La primera escena de la película, pautada por el videoclip de la canción Call on me, es también el único momento donde podemos ver al grupo de Navy SEALs divirtiéndose y relajados, por más que desplieguen una euforia algo exagerada. Es también la única instancia donde veremos a los protagonistas por fuera de su oficio, sin portar un arma, sin estar atentos a dónde disparar o de dónde puede venir el disparo. Lo que sigue en Tiempo de guerra es esa misión fallida, narrada en tiempo real, con un primer tramo de tensa vigilancia y espera, hasta que de un minuto a otro todo descarrila, con la unidad de combatientes quedando expuesta y acorralada.
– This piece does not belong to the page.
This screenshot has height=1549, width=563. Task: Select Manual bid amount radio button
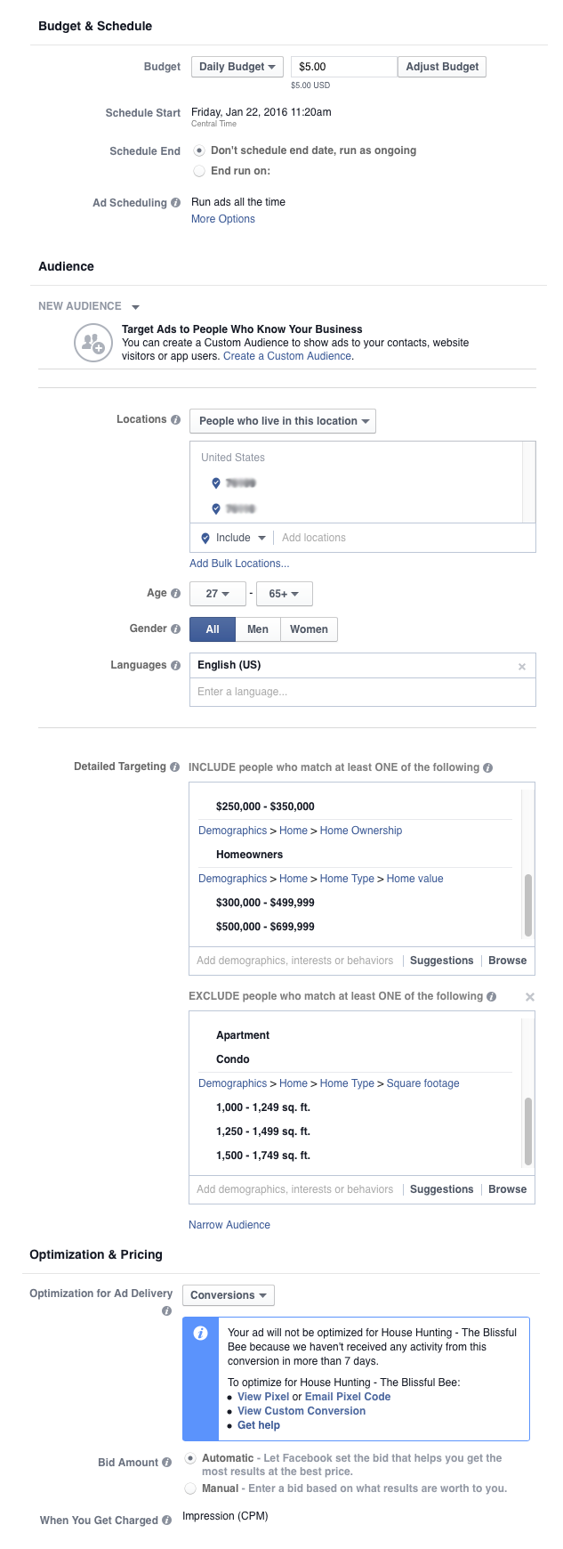pyautogui.click(x=190, y=1488)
Todos ellos quedarán, a partir de ahí, frente a una especie de prueba de fe: en sus propias capacidades, en las de sus compañeros, en la chance de un rescate, en un milagro que los saquen de una situación donde no parece haber salida y todas las certezas han saltado por los aires.
Al dúo Garland-Mendoza se le debe reconocer que esta circunstancia la retratan con gran precisión, con un excelente uso del sonido, el fuera de campo y el montaje, que les permite delinear un enemigo anónimo y casi invisible para todos, especialmente los espectadores, que muchas veces no ven a dónde están disparando los protagonistas. Por eso el film adquiere progresivamente connotaciones claustrofóbicas, de encierro y ahogo. Pero eso va en detrimento de los personajes, que no pasan de ser rostros y cuerpos cerca del sacrificio. No estamos pidiéndoles a Garland y Mendoza que creen de la nada conflictos personales para introducir algo de drama -es lo que hacía, por ejemplo, David Ayer en la sobrevaloradísima Corazones de hierro-, pero sí que nos expliquen aunque sea mínimamente quiénes son esos pobres muchachos interpretados por varias estrellas en ascenso.
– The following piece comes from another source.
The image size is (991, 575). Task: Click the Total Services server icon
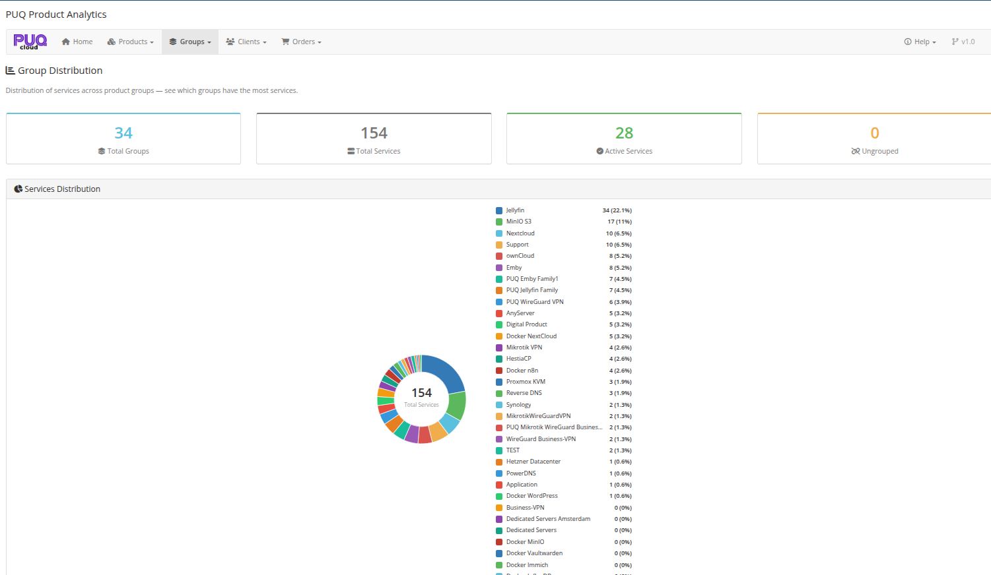pos(351,151)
Posiblemente, lo que Garland y Mendoza buscan decir en Tiempo de guerra es que, en un conflicto bélico, la identidad queda anulada y todos pasan a ser individuos que tratan de que no los maten. O que, frente a ciertas situaciones límite, lo único a lo que pueden aferrarse los soldados es a su capacidad de supervivencia, el compañerismo y la memoria de lo que sucedió. Pero ese ejercicio de memoria, por más virtudes técnicas que posea, necesita demasiado de un espectador complaciente, que se concentre en esa “experiencia” formal, donde el género bélico es un poco subestimado.